— Extract —
Wednesday, October 8, 2014

Review: "Kill the Messenger"

Gary Webb's career was killed not so much by the CIA as by professional jealousy. His stories, first published in the San Jose Mercury News in 1996, alleged that the CIA engineered, or at least willingly allowed, money from drug trafficking in the U.S. to support the anti-communist Contras in Nicaragua during the Reagan administration.

These facts would be largely corroborated by subsequent government investigations. But Webb, first hailed as a journalistic hero, was systematically torn apart by the Washington Post, New York Times and Los Angeles Times. The new film about Webb's story and its aftermath, "Kill the Messenger," portrays the editors at the big national papers as incensed that they had been scooped by a perceived inferior competitor.

If this sounds far-fetched, then you've never worked at a newspaper. They can be insular, fiercely protective enclaves, both internally and especially in dealing with rivals. When you beat them on a moderately big story, they try to ignore it -- as if the very fact that they didn't run anything about it diminishes its importance.

If you beat the other team at a really big story, the story often becomes about you. Webb found himself celebrated, then targeted, then summarily drummed out of the business. He committed suicide seven years later.

But the wider availability of information in the Internet age prompted many to follow up on his big story and legacy, including Nick Schou, who wrote the book "Kill the Messenger" upon which this movie is based, along with Webb's own tome, "Dark Alliance."

Jeremy Renner plays Webb as a prototypically normal family man, who likes to hang out with his kids and tinker with motorcycles. Except, that is, when he gets a bite of a good story -- then he becomes a Rottweiler, not just unwilling but biologically incapable of letting go.

— Provided data —
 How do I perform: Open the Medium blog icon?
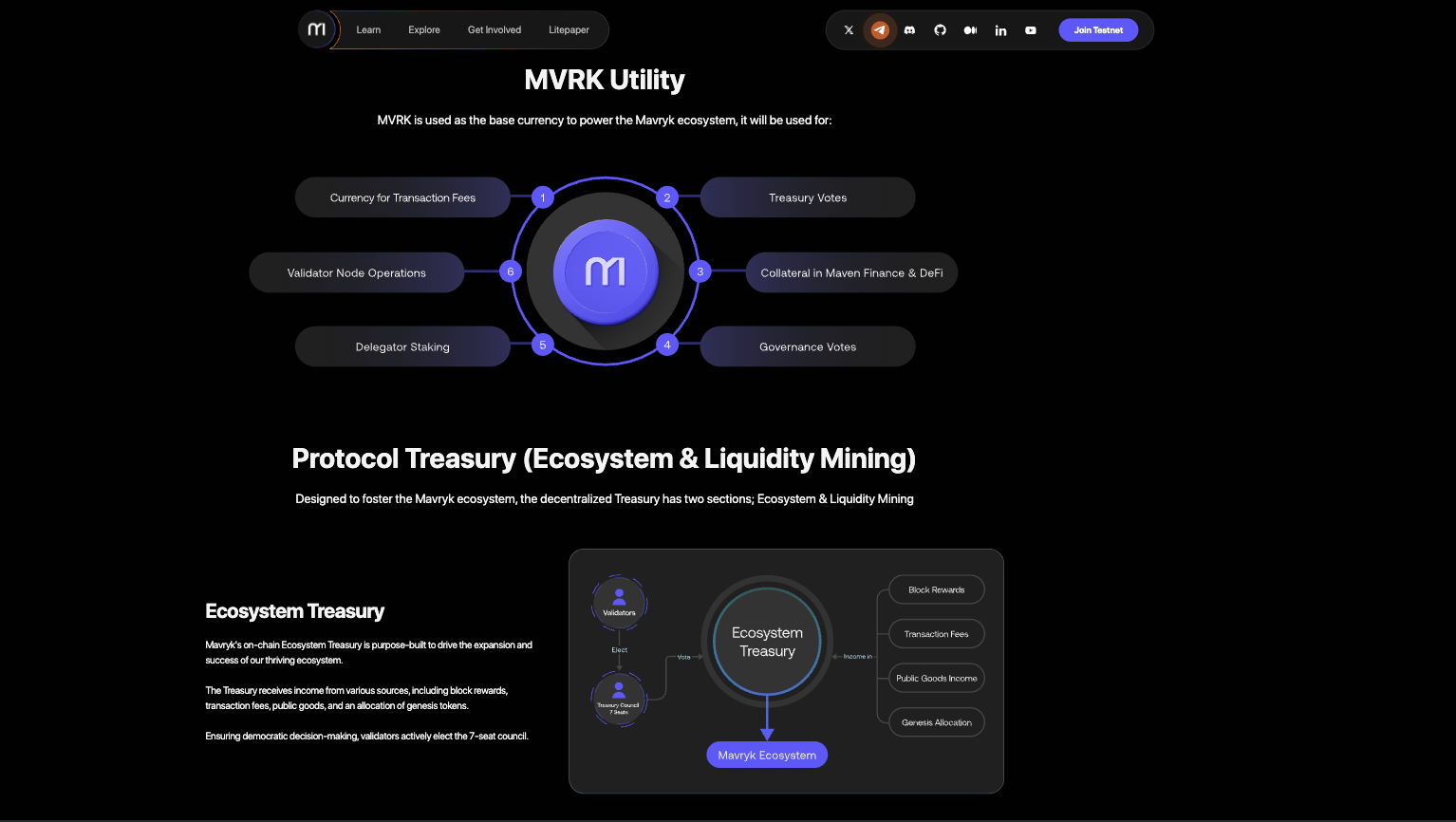tap(970, 30)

— What you have to do —
List every newspaper that the film review above names.

— Answer below —
San Jose Mercury News
Washington Post
New York Times
Los Angeles Times